About classification using a neural network

39 Views Asked by At

I am trying to remember how a neural network is used for classification (Been a while since I took the course).

Let the training data have output labels $1,2,3$, consider a single layer perceptron and let there be only one training sample for simplicity. Let the activation function be denoted by $f$. I remember that for a training sample $x\in \mathbb{R}^n$, the output of the network is $f(w_0+w_1x_1+\ldots+w_nx_n)$ where $f$ is a Linear function and the network learns weights iteratively by minimizing an objective function like, for example, the square of difference of predicted and observed output values.
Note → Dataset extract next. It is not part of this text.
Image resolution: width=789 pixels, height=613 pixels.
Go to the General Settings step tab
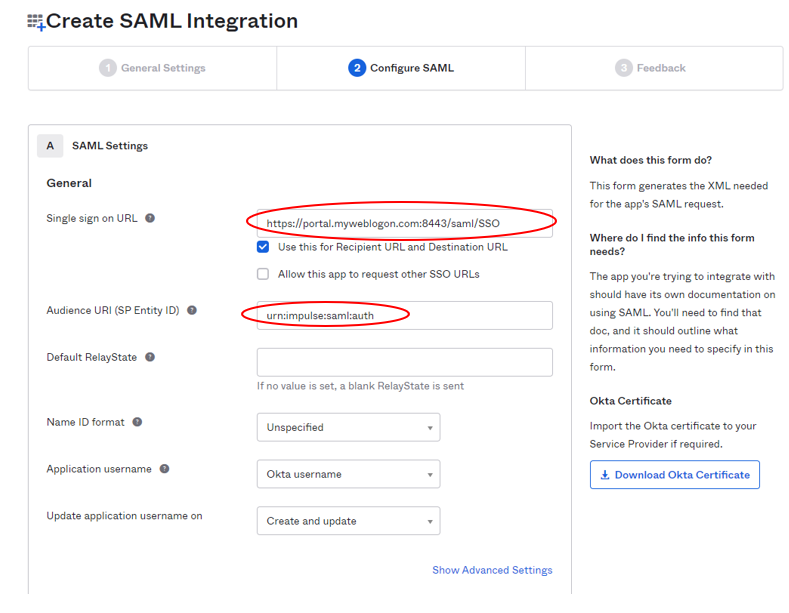[x=152, y=68]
Theoretically can I use any activation function for a classification problem? For example, if I use the activation function $f(y)=y$ for $y\in \mathbb{R}$, then the output of the neural network, after the iterative process of learning weights, is a real number. But the desired output is an integer in $\{1,2,3\}$. So that is unsettling for me?

1

There are 1 best solutions below

5
On BEST ANSWER

For classification problems, we generally use different output nodes for different labels. So we will have output $y_1, y_2, y_3$, and each output will go through that linear weighted sum and activation function. Then the probabilities of it being a specific label, given the outputs is calculated using another function, maybe something like $p_1 = \frac{y_1}{y_1+y_2+y_3}$ just for an example. Given enough data points it can learn these probabilities for all types of $\textbf{linear}$ problems.

For more common use problems which are non-linear, you have to use a non linear activation function like ReLu or sigmoid, and the network also has to have more than one layer.